Now think of a number between 1 and 10.
Next think of a colour.
And a vegetable.
Got them all?
Carrot, red, 7 and either the Ace of Spades or the Queen of Hearts, failing that something with a 3 or a 7 in it (almost definitely not the Nine of Clubs).
If any or all of your answers match these then you have just fallen prey to cognitive bias. It’s a funny little quirk of human nature that has long been taken advantage of by street magicians. Our brains collectively tend to follow similar pathways and for some reason these are the answers that those pathways most often lead us to. I’m not sure why this is but Derren Brown would probably know.
Not everyone will come up with these answers but if you ask enough people you will start to see a definite trend.
Incidentally, I have noticed a similarly hard to explain and seemingly random trend in how new writers choose to start their novels.

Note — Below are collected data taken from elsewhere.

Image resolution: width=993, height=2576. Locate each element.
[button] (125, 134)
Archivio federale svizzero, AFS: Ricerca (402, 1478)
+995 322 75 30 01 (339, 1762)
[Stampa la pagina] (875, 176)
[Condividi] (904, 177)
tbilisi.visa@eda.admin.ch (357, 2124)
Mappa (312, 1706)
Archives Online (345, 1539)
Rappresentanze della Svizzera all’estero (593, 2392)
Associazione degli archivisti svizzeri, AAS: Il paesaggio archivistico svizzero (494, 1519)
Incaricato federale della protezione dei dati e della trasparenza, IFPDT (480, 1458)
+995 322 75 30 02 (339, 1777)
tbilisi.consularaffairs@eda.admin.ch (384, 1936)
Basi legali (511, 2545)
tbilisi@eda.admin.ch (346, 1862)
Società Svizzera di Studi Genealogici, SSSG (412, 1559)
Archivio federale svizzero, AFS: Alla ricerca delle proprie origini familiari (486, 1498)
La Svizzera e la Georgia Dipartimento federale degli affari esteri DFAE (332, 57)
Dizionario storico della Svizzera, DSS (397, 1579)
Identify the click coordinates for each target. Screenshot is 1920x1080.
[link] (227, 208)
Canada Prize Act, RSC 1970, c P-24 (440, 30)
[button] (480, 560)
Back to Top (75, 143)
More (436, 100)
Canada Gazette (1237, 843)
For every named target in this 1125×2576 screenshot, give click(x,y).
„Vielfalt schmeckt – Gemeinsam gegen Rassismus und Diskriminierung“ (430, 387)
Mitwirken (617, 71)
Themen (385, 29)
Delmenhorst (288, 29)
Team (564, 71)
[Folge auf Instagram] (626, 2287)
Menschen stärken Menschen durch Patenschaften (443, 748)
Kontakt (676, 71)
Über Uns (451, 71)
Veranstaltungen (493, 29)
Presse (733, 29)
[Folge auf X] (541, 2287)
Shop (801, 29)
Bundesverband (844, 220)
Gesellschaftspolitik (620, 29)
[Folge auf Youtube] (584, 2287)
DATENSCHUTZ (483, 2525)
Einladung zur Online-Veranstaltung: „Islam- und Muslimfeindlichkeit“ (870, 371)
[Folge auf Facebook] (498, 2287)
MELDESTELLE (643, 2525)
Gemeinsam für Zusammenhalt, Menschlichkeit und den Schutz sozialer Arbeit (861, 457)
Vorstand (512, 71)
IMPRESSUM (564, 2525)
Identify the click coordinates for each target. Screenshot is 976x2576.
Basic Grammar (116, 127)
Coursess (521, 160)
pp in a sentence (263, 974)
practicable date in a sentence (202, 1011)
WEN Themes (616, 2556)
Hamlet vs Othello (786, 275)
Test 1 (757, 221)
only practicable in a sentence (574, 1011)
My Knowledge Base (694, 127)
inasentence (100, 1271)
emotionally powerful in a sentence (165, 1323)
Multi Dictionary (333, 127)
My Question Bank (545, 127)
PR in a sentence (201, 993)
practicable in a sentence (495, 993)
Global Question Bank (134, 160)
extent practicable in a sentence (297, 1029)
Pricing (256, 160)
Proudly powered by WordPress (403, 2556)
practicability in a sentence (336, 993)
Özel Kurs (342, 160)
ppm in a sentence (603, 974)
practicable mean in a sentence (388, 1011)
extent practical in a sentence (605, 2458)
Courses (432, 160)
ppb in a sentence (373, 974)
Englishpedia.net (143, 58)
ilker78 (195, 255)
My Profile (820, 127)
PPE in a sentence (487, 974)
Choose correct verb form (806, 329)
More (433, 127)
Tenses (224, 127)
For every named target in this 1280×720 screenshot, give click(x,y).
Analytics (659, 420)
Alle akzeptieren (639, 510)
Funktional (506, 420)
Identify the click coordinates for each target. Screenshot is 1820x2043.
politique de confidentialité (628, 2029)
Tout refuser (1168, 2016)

I can’t explain this one either (maybe even Derren would fail to) but after some time of reading the opening lines of submissions I found myself thinking, “wow, people really like the moon, don’t they?”
And they do.
Once I had noticed this particular submission phenomenon the moon suddenly seemed to be everywhere I looked in opening paragraphs and spooky prologues. It makes a certain amount of sense, granted. Mentioning the moon in your opening line immediately lets your reader know that it is night-time, which is useful. I suppose it also creates a certain gothic atmosphere or maybe suggests that something clandestine might be happening but overall I can’t quite fathom why it pops up so very often as an opening image.
But it does.
It’s not even as if new writers are emanating a popular narrative technique in this case, not as far as I can tell. I personally couldn’t think of any examples of this one from well-known novels. Can you think of one? There must be at least one published novel that begins by describing the moon.
Because there are definitely a lot of unpublished novels that start that way.
There’s nothing wrong with it at all, just as there is nothing amiss if you immediately visualised 7 red carrots sitting on the Ace of Spades. It’s just not original. Oddly.